Standard pip-installed TensorFlow does not include TensorRT. This path is only practical if you use NVIDIA’s NGC containers or build TensorFlow from source.

6.1 Use an NGC container¶

docker run --gpus all -it nvcr.io/nvidia/tensorflow:24.10-tf2-py3

Inside the container, install Jaeger and run:

jaeger utils convert-graph \
  -m jaeger_57341_1.5M_fragment \
  -o ./optimized \
  --mode tensorrt

6.2 Easier alternative¶

For most users, ONNX Runtime with TensorRT is the better path: it does not require a custom TensorFlow build and gives most of the speedup.

When to use¶

Maximum GPU performance is required.
You already run workloads in NVIDIA NGC containers.

Environment configuration¶

For ONNX Runtime + TensorRT¶

If you see errors like:

libnvinfer.so.10: cannot open shared object file
libcudnn.so.9: cannot open shared object file

Install the matching pip packages:

# Required for ONNX Runtime 1.26
pip install tensorrt==10.16.1.11
pip install nvidia-cudnn-cu12  # provides libcudnn.so.9

Jaeger’s ONNXEngine automatically preloads these libraries via ctypes so you usually do not need to set LD_LIBRARY_PATH. If you still have issues, you can export the library paths manually:

export LD_LIBRARY_PATH="$(python -c 'import site; print(site.getsitepackages()[0])')/tensorrt_libs:$(python -c 'import site; print(site.getsitepackages()[0])')/nvidia/cudnn/lib:${LD_LIBRARY_PATH}"

Verify providers¶

python -c "import onnxruntime as ort; print(ort.get_available_providers())"

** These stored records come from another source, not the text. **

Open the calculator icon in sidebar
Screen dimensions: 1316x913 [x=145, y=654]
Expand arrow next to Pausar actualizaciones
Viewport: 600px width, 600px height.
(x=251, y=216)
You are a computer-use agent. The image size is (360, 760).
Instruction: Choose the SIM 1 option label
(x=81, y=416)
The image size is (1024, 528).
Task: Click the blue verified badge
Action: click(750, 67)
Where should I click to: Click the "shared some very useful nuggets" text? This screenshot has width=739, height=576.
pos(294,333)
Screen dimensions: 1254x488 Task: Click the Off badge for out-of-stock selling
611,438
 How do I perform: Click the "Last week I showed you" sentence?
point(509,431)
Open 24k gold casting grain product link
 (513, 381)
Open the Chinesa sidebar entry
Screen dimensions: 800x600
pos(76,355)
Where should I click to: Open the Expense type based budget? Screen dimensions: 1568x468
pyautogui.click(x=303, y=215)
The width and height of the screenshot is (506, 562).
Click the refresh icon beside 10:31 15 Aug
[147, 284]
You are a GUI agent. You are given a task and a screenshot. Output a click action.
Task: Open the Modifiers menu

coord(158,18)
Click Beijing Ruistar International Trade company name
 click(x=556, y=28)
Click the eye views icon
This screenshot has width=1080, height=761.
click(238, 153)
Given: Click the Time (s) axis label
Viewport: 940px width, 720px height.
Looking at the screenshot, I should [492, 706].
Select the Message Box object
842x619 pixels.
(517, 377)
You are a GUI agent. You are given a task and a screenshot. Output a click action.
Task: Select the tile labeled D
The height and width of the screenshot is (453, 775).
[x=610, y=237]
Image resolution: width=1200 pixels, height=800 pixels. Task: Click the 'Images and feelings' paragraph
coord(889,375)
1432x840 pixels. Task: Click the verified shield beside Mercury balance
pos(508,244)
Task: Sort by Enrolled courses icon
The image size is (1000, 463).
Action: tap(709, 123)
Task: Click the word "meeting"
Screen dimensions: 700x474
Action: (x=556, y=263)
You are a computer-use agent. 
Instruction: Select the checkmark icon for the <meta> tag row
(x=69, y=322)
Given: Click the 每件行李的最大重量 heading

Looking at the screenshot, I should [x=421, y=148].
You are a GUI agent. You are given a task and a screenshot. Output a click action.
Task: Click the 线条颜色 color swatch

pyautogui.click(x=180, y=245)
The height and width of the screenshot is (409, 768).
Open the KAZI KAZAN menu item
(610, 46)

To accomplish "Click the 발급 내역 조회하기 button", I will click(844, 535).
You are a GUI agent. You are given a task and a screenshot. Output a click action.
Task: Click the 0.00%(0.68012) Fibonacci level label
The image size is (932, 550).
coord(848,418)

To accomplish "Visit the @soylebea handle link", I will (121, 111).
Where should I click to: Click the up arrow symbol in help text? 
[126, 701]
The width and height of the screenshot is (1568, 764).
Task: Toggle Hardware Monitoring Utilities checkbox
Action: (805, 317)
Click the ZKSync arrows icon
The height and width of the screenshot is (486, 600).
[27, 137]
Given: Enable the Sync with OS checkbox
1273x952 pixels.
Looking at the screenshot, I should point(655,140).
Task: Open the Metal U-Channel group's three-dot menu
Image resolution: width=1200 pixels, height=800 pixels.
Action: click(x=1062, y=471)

Expected output on a working NVIDIA system:

['TensorrtExecutionProvider', 'CUDAExecutionProvider', 'CPUExecutionProvider']

Choosing an optimization¶

Situation	Recommended option
Just want a quick speedup	`--precision fp16`
Large dataset, repeated shapes	`--xla --precision fp16`
Reliable GPU speedup without custom builds	Convert to ONNX, then `--onnx`
Need smallest model on GPU	Convert to ONNX INT8, then `--onnx --int8`
Need smallest model for edge/mobile	`jaeger utils quantize --mode dynamic`
Maximum performance in NGC containers	`jaeger utils convert-graph --mode tensorrt`